C’est le sens de l’article 12 de la Déclaration des Droits de l’Homme et du Citoyen de 1789 « La garantie des droits de l’Homme et du Citoyen nécessite une force publique : cette force est donc instituée pour l’avantage de tous, et non pour l’utilité particulière de ceux auxquels elle est confiée. »

Depuis que Nicolas Sarkozy a franchi la porte de la Place Beauvau, la coupure entre la police et la population n’a cessé de s’élargir. Les attentats de 2015 ont resserré la plaie. Les gilets jaunes et les témoignages filmés de violences policières à leur encontre ont réouvert cette plaie de manière béante.

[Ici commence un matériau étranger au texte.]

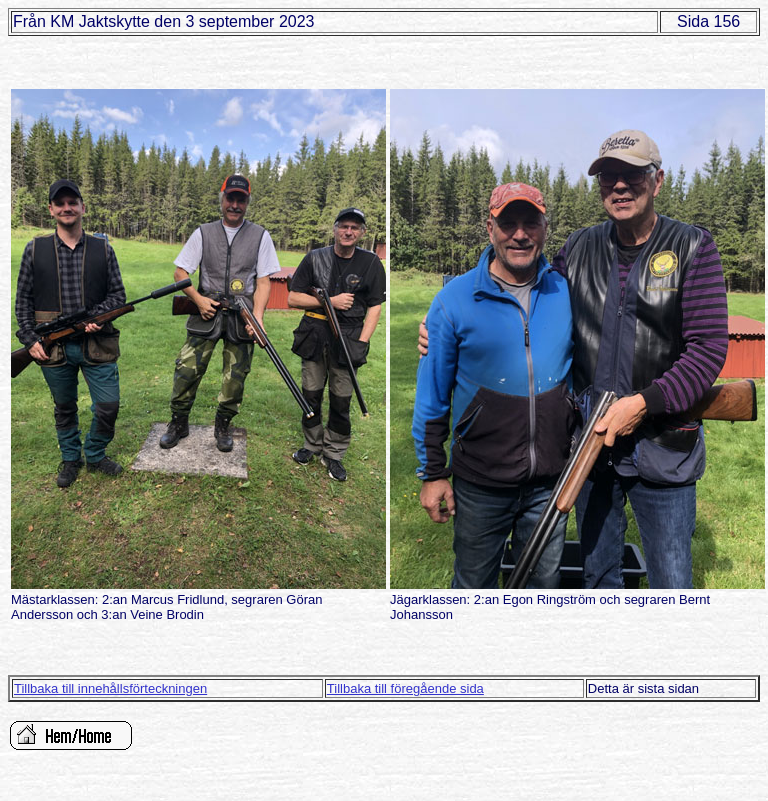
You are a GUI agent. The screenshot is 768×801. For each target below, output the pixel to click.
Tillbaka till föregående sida (405, 688)
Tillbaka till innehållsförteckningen (110, 688)
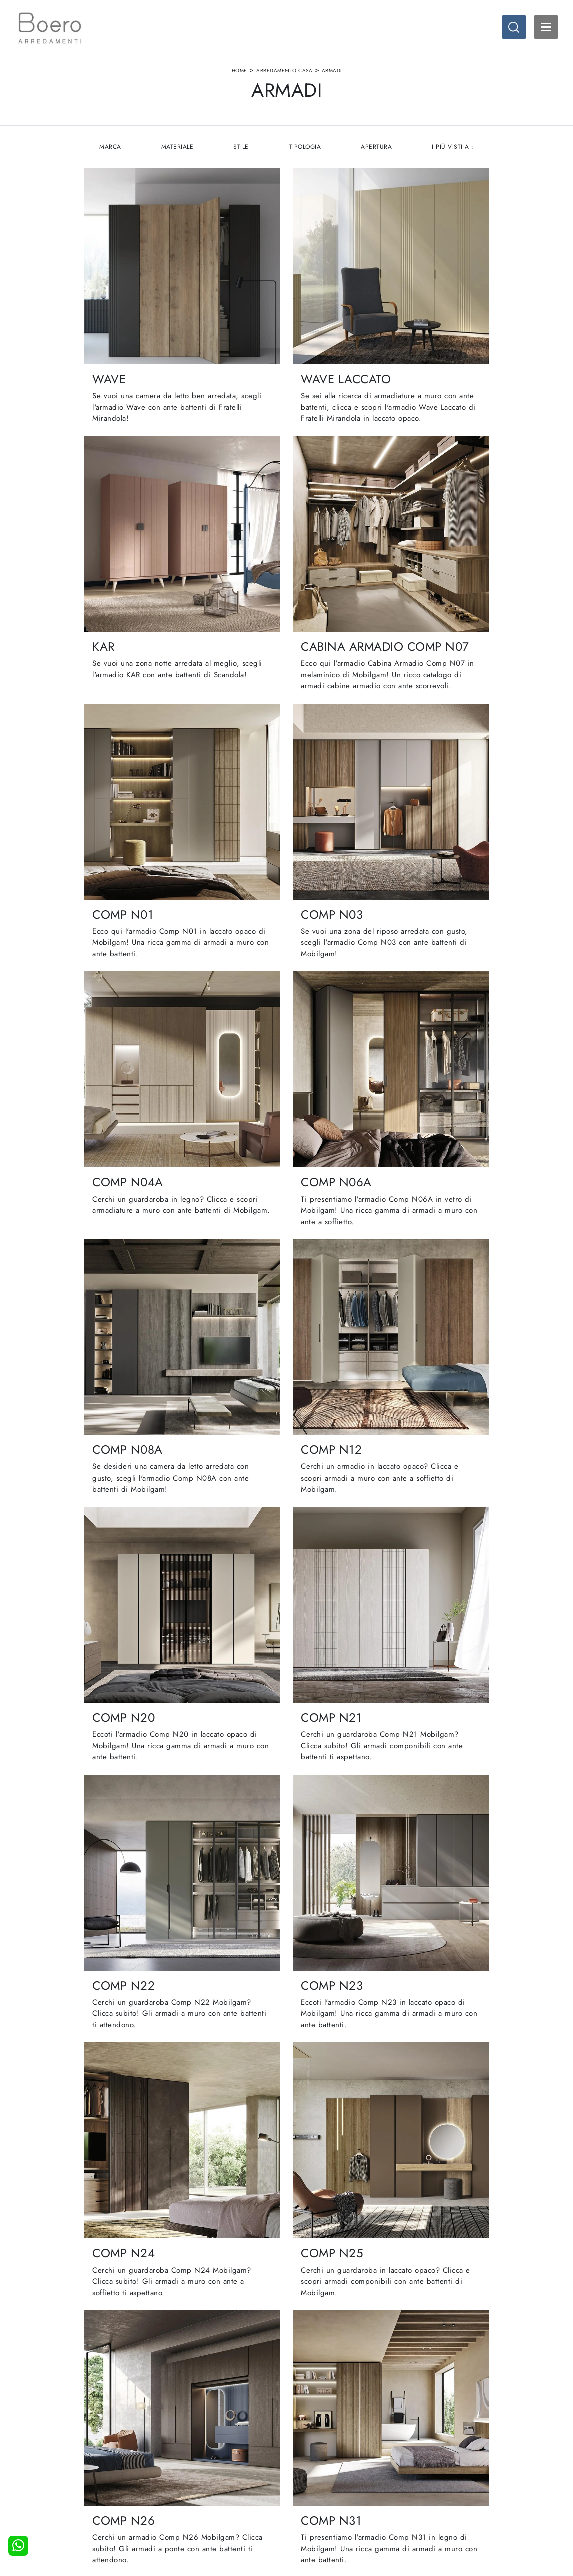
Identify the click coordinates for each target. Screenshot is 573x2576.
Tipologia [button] (305, 149)
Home (239, 72)
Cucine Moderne (318, 2458)
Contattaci (186, 2497)
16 (344, 2200)
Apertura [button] (377, 149)
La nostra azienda (198, 2458)
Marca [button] (109, 149)
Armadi (332, 72)
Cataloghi (186, 2487)
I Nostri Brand (192, 2478)
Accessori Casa (435, 2468)
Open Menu (545, 27)
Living (301, 2478)
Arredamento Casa (284, 72)
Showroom (187, 2468)
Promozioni (309, 2487)
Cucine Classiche (318, 2468)
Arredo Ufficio (434, 2478)
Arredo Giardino (437, 2487)
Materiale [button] (176, 149)
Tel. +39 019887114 (82, 2497)
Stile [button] (241, 149)
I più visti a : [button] (454, 149)
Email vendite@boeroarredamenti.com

Les syndicats de police ne cessent depuis d’appeler à l’ordre, au renforcement des mesures coercitives contre la société. Nous sommes d’ailleurs aujourd’hui la seule démocratie au monde où on règle la crise du coronavirus par des attestations en papier dont la contravention est passible de 135€ d’amende! La stratégie de la tension utilisée par Emmanuel Macron pour mater la révolte des Gilets jaunes ne pouvait que conduire à des excès, des heurts et un usage disproportionné de la violence. La France était louée il y a une vingtaine d’années en Europe pour sa stratégie du maintien de l’ordre à distance, qui a toujours cours en Europe du Nord. Elle était aujourd’hui brocardée pour l’usage systématique de la pression et de la tension contre les manifestants.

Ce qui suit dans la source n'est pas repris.